We're currently working on a project called Tree of AST, inspired by Tree of Thoughts. We've observed that when hunting for vulnerabilities in open-source projects or conducting white-box testing, many static analysis tools already pinpoint vulnerability sink threat functions—like eval, system in Python, or other sensitive functions capable of code execution or file operations. Yet in practice, the bulk of our time is consumed tracing backward from these sensitive functions to locate the source—the input origins. Many high-risk functions may surface, but not all are exploitable. Perhaps the input cannot reach the dangerous function, or numerous conditional checks between input and the dangerous function prevent payload delivery.

Hence why we engineered Tree of AST—a Tree of Thoughts-based dataflow analysis methodology.

First, we locate dangerous functions. We still employ off-the-shelf static analysis tools like Bandit to identify dangerous sensitive functions—eval in Python, file-sensitive operations. Second, we construct the CallGraph through file parsing and map each function's calling relationships alongside its Symbol Resolution. This enables backward taint propagation of variables executed by sensitive functions and their call chains. This yields a tree structure: the root being the sensitive function, with branches representing the sensitive function's call chains.

Now comes the intriguing part. Some audience members might question: Tree of Thoughts is a deep learning-based technique, like Chain of Thoughts—fundamentally a deep learning-driven reasoning paradigm. So what's the nexus with dataflow analysis, or analysis tasks at their core?

Reading the Tree of Thoughts paper, we discovered a compelling methodology: introducing a second Large Language Model for voting on thought processes and implementing dynamic pruning. This pruning strategy originally aimed to elect the most task-favorable thought chain paths.

We can transplant this methodology to elect the most viable dangerous call chains from threat functions to source inputs in dataflow analysis.

Taking the globally constructed call tree rooted at dangerous sensitive functions from the previous phase, we initiate from the dangerous function and traverse layer-by-layer progressively. At each elected node, we conduct elections for next-layer callers, continuing until reaching the data entry point or determining non-triggerability.

We implement several intriguing tricks—lookahead: pre-revealing the call tree rooted at the next caller during elections. Depth-based voting: introducing weighted scoring based on the votee's (the caller's) call tree depth during voting elections. The rewind mechanism: when discovering the current elected call chain cannot reach the data entry point, we permit voters to rewind—essentially rollback—to previous voting states.

Finally, assuming successful inference of a path from taint function (the sensitive function) to data entry point via the above methodology, we don't halt there. During this methodology's development, we concurrently engineered an approach for generating proof-of-concept or exploit payloads through a single call chain—the core keystone establishing the framework's autonomous discovery-to-exploitation characteristic.

After generating a call chain from taint function to data entry point, we reverse-traverse this call chain.

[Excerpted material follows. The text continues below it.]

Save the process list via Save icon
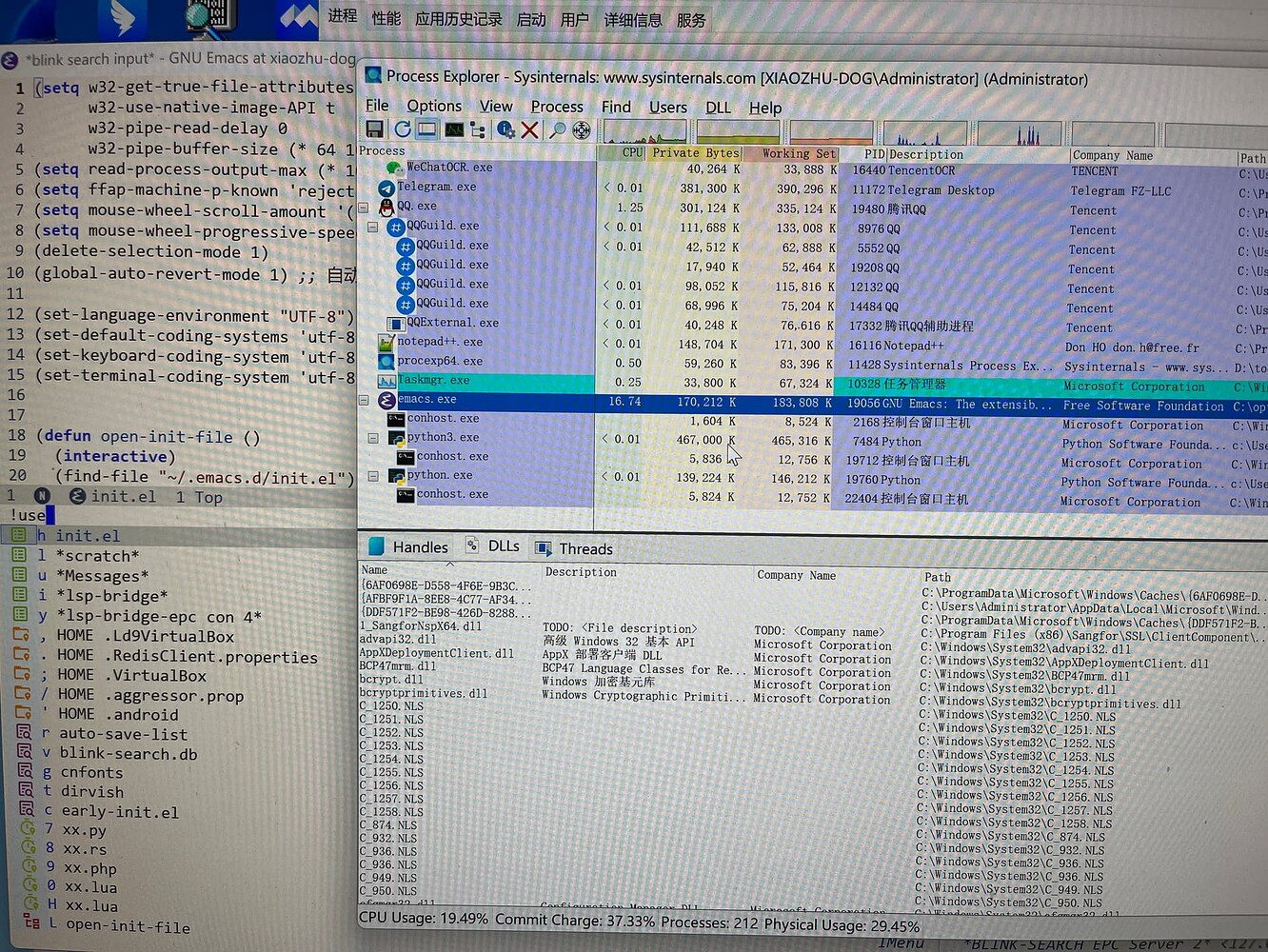 pos(374,130)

Analyzing limitations within this call chain, we parallelly generate taggings for these limitations—HTML-alike tags describing constraints required from data entry point to taint function. These tags encompass both concrete specific constraints and abstract content (covering unconstrained portions). Tag containment relationships manifest constraint sequencing.

Finally, by traversing constraint tags generated via reverse-traversal from taint function to data entry point call chain, we hierarchically and progressively synthesize payloads capable of satisfying conditions from data entry point to reach the taint function.